Anne & Lynn Wheeler lynn at garlic.com
Wed Jul 12 15:08:11 EDT 2006


Anton Stiglic wrote:
> Does that mean that you (the company) are safe if all of the personal
> information in the database is simply encrypted with the decryption key
> laying right there alongside the data?  Alot of solutions do this, some go
> to different lengths in trying to obfuscate the key.

note that a lot of the data breaches and financial fraud have involved 
things with payment card transactions ... where details of previous 
transactions is sufficient for crook to perform fraudulent transactions 
(and as a result one of the reasons that there is various concern of 
data breaches involving files containing payment card data).
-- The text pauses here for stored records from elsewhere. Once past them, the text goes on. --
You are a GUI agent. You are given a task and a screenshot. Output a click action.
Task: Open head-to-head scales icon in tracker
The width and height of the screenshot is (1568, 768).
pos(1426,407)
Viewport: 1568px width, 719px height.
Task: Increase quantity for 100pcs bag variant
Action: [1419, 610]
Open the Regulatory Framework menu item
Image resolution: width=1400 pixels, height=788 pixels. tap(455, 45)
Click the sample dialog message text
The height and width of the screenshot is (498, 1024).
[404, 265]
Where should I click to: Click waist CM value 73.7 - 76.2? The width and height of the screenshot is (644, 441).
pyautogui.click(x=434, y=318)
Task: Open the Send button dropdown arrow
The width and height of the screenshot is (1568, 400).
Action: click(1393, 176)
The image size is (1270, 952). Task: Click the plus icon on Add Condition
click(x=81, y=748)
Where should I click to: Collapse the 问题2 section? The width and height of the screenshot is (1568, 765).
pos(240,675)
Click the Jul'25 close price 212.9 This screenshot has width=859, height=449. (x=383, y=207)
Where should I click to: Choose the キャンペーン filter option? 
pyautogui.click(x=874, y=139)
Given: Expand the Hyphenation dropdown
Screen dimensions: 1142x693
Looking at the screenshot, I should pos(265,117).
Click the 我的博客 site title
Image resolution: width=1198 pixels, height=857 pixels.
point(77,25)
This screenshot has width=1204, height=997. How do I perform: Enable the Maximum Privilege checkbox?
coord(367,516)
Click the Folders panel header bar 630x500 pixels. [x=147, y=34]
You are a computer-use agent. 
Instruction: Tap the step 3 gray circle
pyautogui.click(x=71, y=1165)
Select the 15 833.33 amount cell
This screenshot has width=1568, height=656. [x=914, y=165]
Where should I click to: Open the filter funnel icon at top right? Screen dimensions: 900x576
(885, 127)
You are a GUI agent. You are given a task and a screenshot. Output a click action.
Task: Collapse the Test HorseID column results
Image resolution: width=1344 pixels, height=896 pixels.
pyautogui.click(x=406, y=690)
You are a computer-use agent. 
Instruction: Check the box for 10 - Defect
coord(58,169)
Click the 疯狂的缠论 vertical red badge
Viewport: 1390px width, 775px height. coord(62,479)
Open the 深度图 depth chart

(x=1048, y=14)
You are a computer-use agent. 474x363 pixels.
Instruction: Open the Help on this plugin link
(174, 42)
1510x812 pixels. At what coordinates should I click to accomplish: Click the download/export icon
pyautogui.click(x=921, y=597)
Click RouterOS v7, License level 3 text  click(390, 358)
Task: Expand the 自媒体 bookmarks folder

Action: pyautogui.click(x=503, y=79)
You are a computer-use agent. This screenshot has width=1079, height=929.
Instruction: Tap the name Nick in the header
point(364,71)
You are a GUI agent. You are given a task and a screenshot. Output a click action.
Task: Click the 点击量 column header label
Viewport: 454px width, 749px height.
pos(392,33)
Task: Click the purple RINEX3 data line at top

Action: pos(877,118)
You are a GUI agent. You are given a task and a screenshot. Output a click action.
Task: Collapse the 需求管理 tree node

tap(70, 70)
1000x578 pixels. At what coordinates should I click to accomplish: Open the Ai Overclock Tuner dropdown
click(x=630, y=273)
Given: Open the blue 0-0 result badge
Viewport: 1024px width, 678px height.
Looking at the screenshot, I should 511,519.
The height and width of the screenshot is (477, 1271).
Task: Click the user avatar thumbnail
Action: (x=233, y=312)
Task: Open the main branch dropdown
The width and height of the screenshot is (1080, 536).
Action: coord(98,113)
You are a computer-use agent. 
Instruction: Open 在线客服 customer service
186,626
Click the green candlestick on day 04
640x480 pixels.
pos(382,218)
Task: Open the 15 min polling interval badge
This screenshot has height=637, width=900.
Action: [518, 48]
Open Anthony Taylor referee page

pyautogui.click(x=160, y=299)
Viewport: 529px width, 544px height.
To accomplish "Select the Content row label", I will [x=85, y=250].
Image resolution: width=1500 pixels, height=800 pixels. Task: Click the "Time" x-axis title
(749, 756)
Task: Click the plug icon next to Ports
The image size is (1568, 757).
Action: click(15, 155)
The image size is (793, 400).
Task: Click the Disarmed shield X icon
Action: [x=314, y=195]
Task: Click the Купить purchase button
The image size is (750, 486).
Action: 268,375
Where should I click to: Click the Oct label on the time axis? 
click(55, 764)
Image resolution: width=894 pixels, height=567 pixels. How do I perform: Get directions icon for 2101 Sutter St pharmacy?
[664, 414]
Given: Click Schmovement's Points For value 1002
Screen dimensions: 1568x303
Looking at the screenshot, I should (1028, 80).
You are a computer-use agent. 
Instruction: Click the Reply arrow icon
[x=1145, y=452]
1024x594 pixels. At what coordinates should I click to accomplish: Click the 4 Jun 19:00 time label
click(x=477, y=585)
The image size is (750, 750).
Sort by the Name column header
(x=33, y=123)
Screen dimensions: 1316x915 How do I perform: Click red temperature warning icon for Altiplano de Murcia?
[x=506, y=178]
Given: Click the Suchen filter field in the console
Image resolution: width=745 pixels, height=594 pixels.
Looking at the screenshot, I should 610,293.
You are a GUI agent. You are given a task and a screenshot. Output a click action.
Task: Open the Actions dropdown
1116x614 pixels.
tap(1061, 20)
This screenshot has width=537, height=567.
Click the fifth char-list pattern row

also a lot of the identity theft incidents involve "account fraud", i.e. 
being able to perform a fraudulent transaction against an existing 
account with the use of minimal amount of harvested information
http://www.garlic.com/~lynn/subpubkey.html#harvest

there has been some attempt by the FTC and other organizations to 
differentiate account fraud from other forms of identity theft.

however, the information in the transactions is also required in dozens 
of business processes. this somewhat led to my old post on security 
proportional to risk
http://www.garlic.com/~lynn/2001h.html#61

and my frequent observation that the planet could be buried under miles 
of crypto and still not be able to stop the information leakage .... 
i.e. transaction details having diametrically opposed requirements ... 
openly available for all sorts of business processes and never divulged 
because it can lead to fraudulent transactions.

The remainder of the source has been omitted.